[DATASET Boundary: Start]
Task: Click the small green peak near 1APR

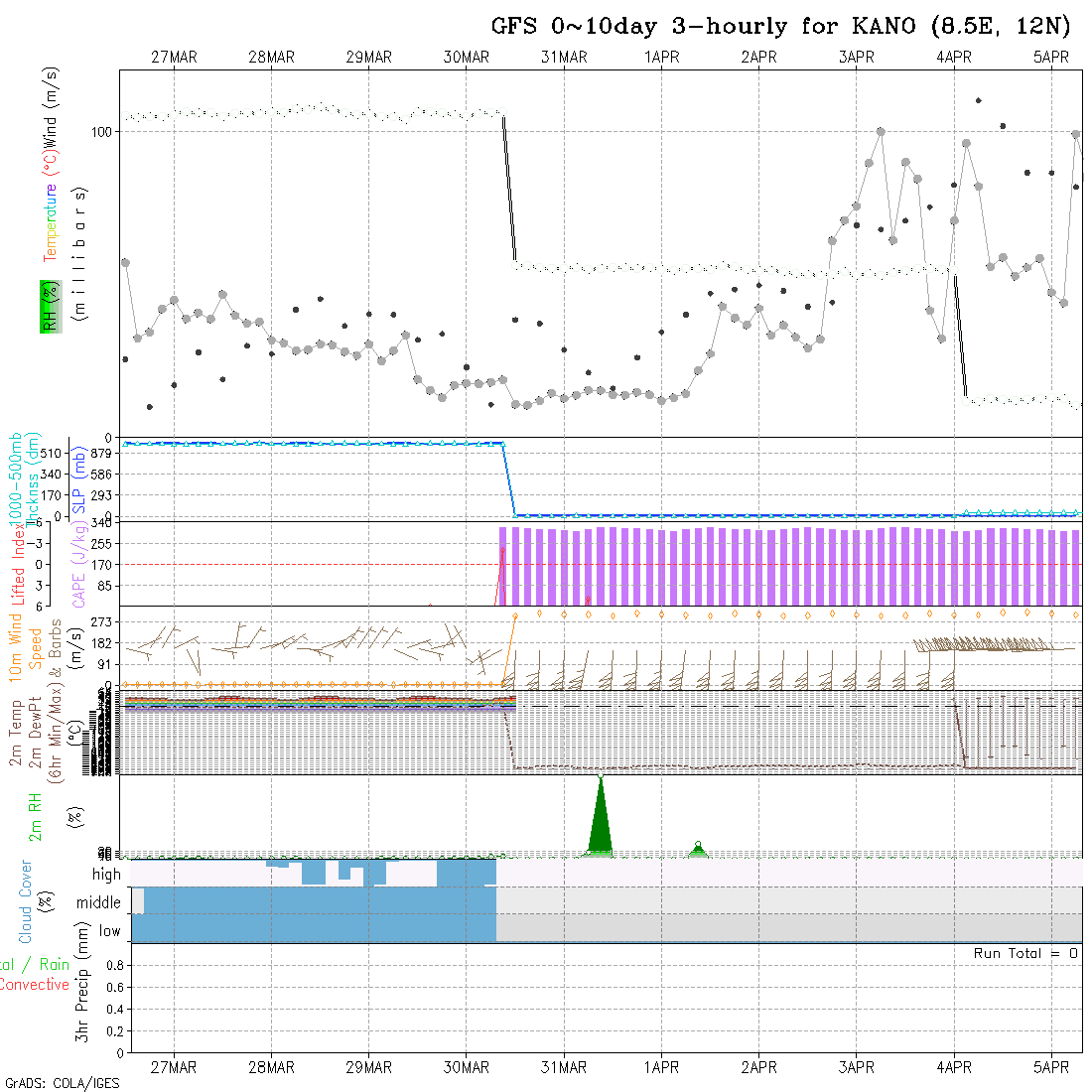Action: point(698,850)
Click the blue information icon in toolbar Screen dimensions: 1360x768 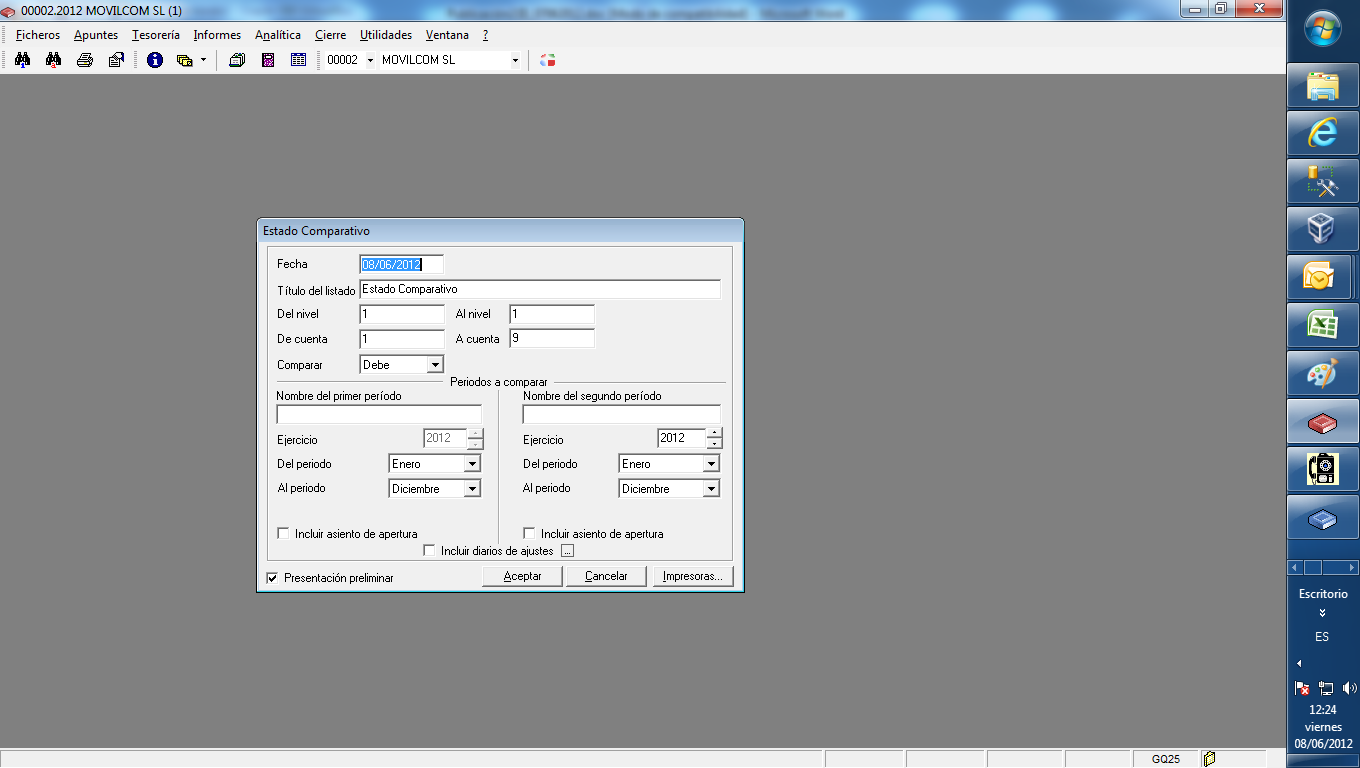(155, 60)
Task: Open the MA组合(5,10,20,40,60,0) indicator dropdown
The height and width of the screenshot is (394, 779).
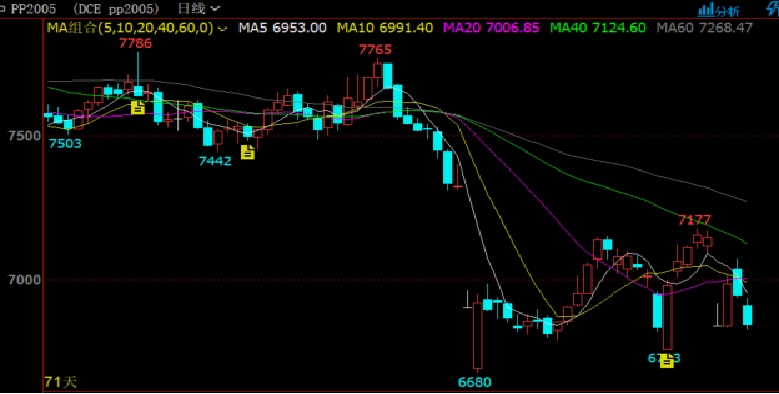Action: 137,27
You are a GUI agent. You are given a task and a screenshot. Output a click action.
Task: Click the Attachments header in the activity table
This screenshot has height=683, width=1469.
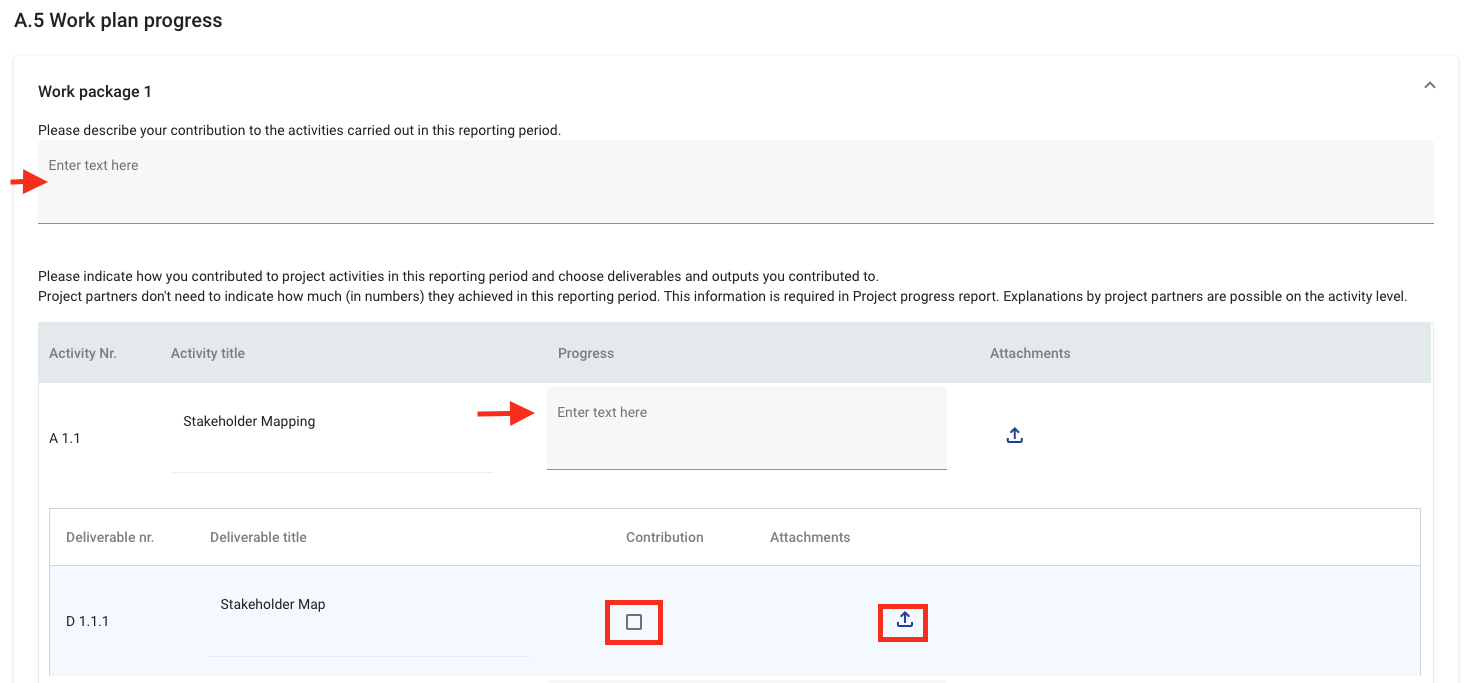[1030, 353]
[DATASET Boundary: End]
From the line that holds "Task: Open the" to the last line of the records, please copy each line exactly and nothing else. Pictures stay out.

§ WRITTEN REPLY
Task: Open the MA组合(5,10,20,40,60,0) indicator dropdown
The height and width of the screenshot is (394, 779).
Action: 137,27
You are a GUI agent. You are given a task and a screenshot. Output a click action.
Task: Click the Attachments header in the activity table
This screenshot has height=683, width=1469.
[1030, 353]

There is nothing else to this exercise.